Co-opted a million times without credit, Giger's style- embossed surfaces, machinal veins, metallic grays, cold and dead terrain, beautifully hideous mutation, grotesque reptilian eroticism, perverted innocence vs. corruption as infantilization- became pantheon, backdrop. Almost so much so that his influence was underplayed in the world of the grim. It's sad that only in death could I, and probably too many other, comprehend this.
Of course, he's probably best known for his Necronomicon paintings, which provided the blueprint for the atmospheric production design behind the "biomechanical" world of the Alien films.

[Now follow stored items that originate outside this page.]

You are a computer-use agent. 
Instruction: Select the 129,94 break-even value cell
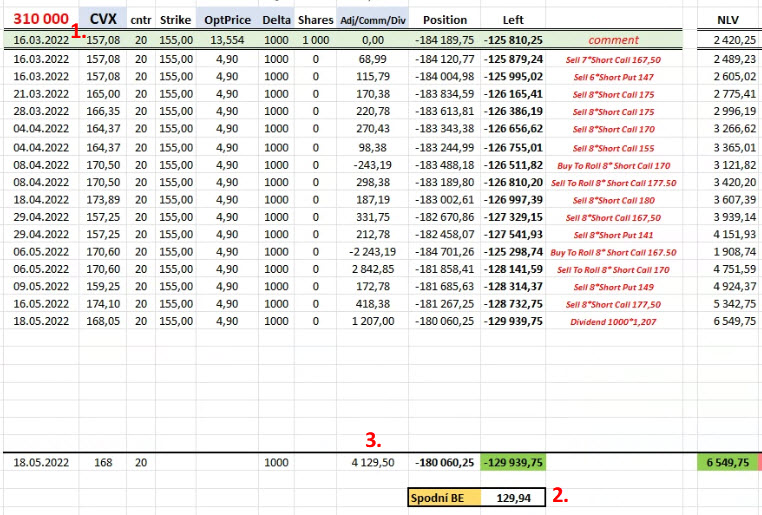[513, 497]
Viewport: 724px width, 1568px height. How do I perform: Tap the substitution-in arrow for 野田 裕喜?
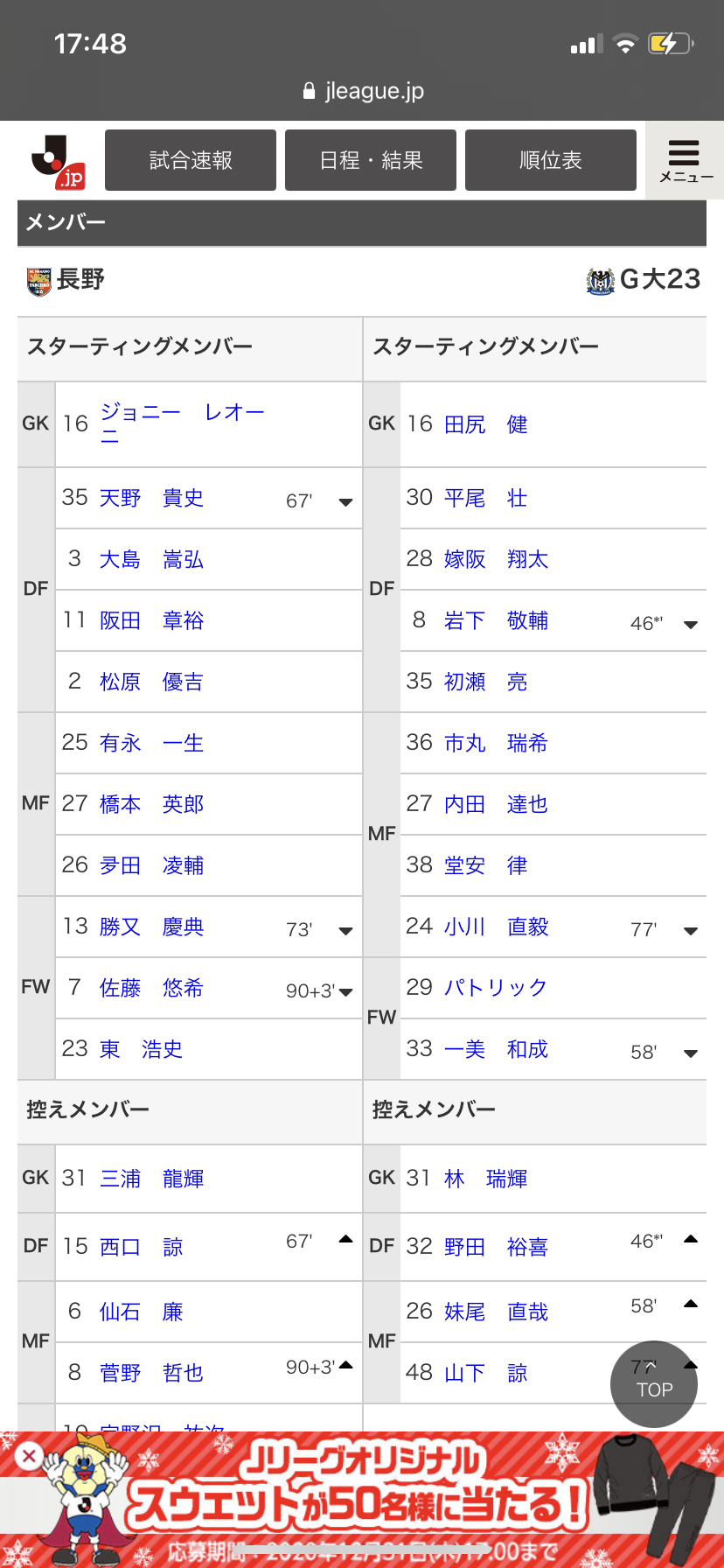pyautogui.click(x=690, y=1239)
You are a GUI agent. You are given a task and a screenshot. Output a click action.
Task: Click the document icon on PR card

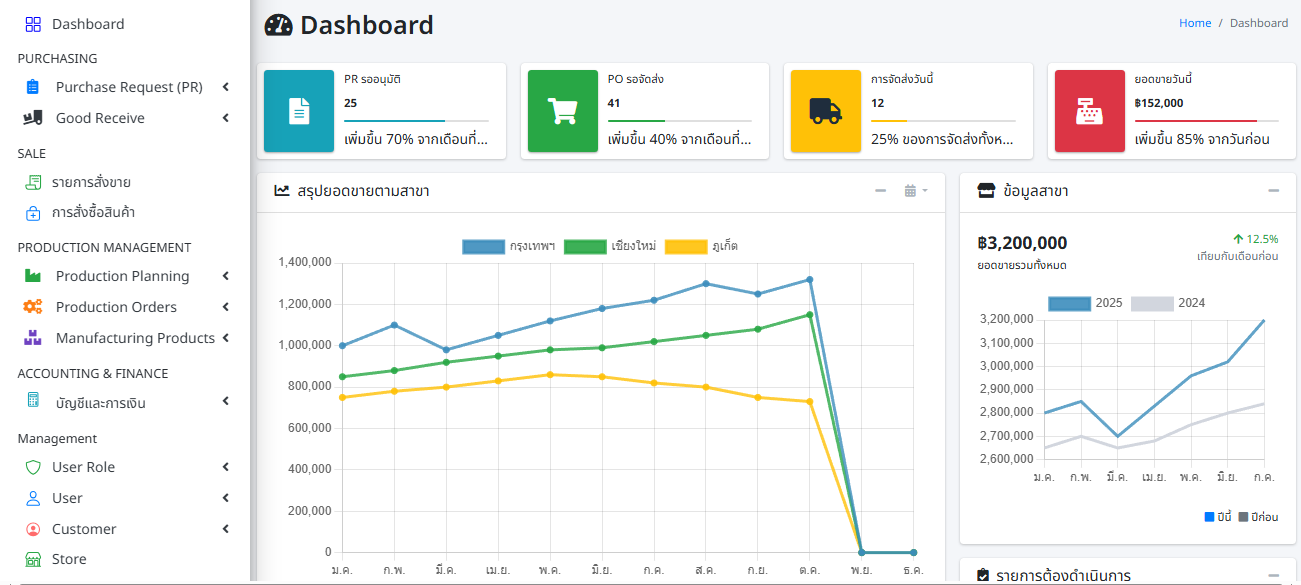[299, 111]
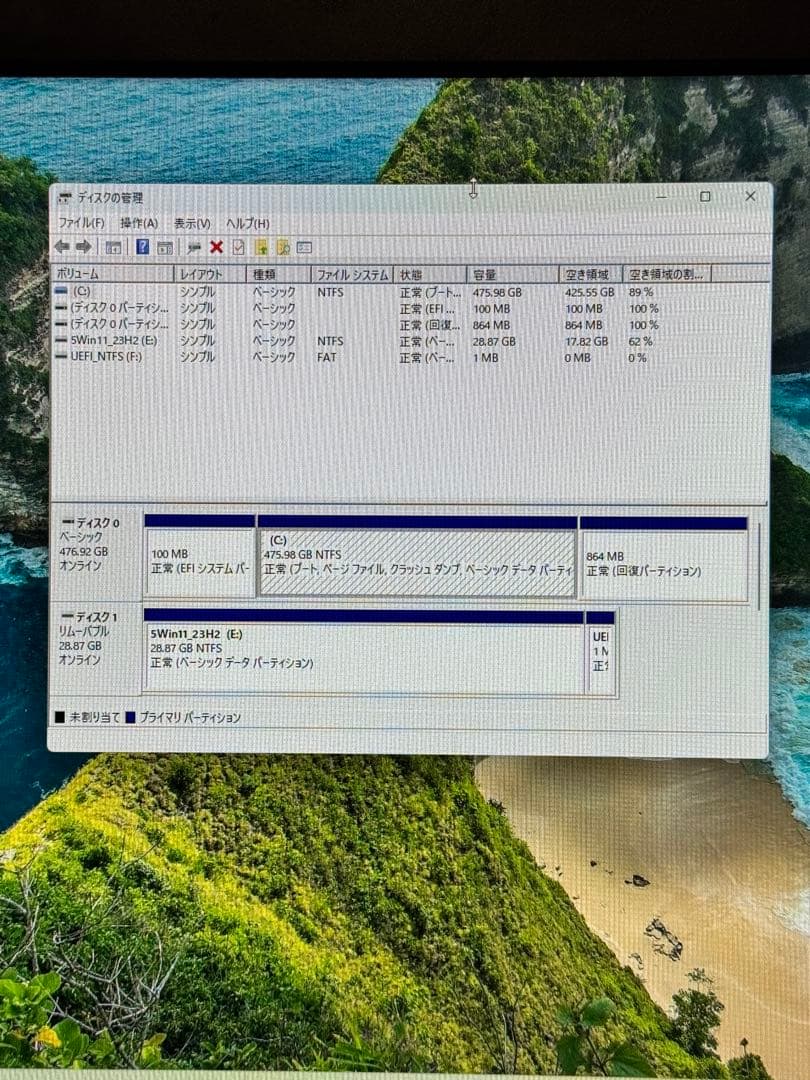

The hyperactive amount of detail and the strong emphasis on foreground was/is a hallmark of fantasy novels and prog album covers, but unlike the worst of those, no one could accuse him of skimping on perspective.


Bit of Bacon in this one.

Brain Salad Surgery is probably better known for its sleeve than the music within, which is to everyone's benefit. In fact, it might be the best album cover to a terrible album ever.
Far better, though far more NSFW, is his first album cover to the Shiver's Walpurgis:

did some other covers too:





Giger also designed some conceptual art for Aphex Twin and Chris Cunningham's troublesome video for "Windowlicker"
He also took part in the occasional conceptual sculpture. This one, I think perfectly summarizes gun culture (which is fetishized in the milieu he served, but I've never seen it represented anywhere else in his art):

The one and only time I went to Limelight in NYC, I was struck by the Giger Room, which I believe was the industrial dance room and a uniquely novel space. It was odd that they allowed people to dance and get stupid in a room with so much touchable installation art, particularly as the club was known to, ahem, distribute supplements to the nightclubbing experience vis a vis the friendly staff. The only pictures floating around on the internet don't seem to do it justice:

Far more impressive are the Giger Bars overseas where you can relax by sitting on a tongue in the midst of a spine:

No doubt inspired in some part by the old Cafe L'Enfer from turn of the century France:

His work was so physical that it's not surprising that it leapt of the page in the form of actual artifacts, pushing the unconscious ever closer to the surface so that we weren't caught so off-guard when confronted with it.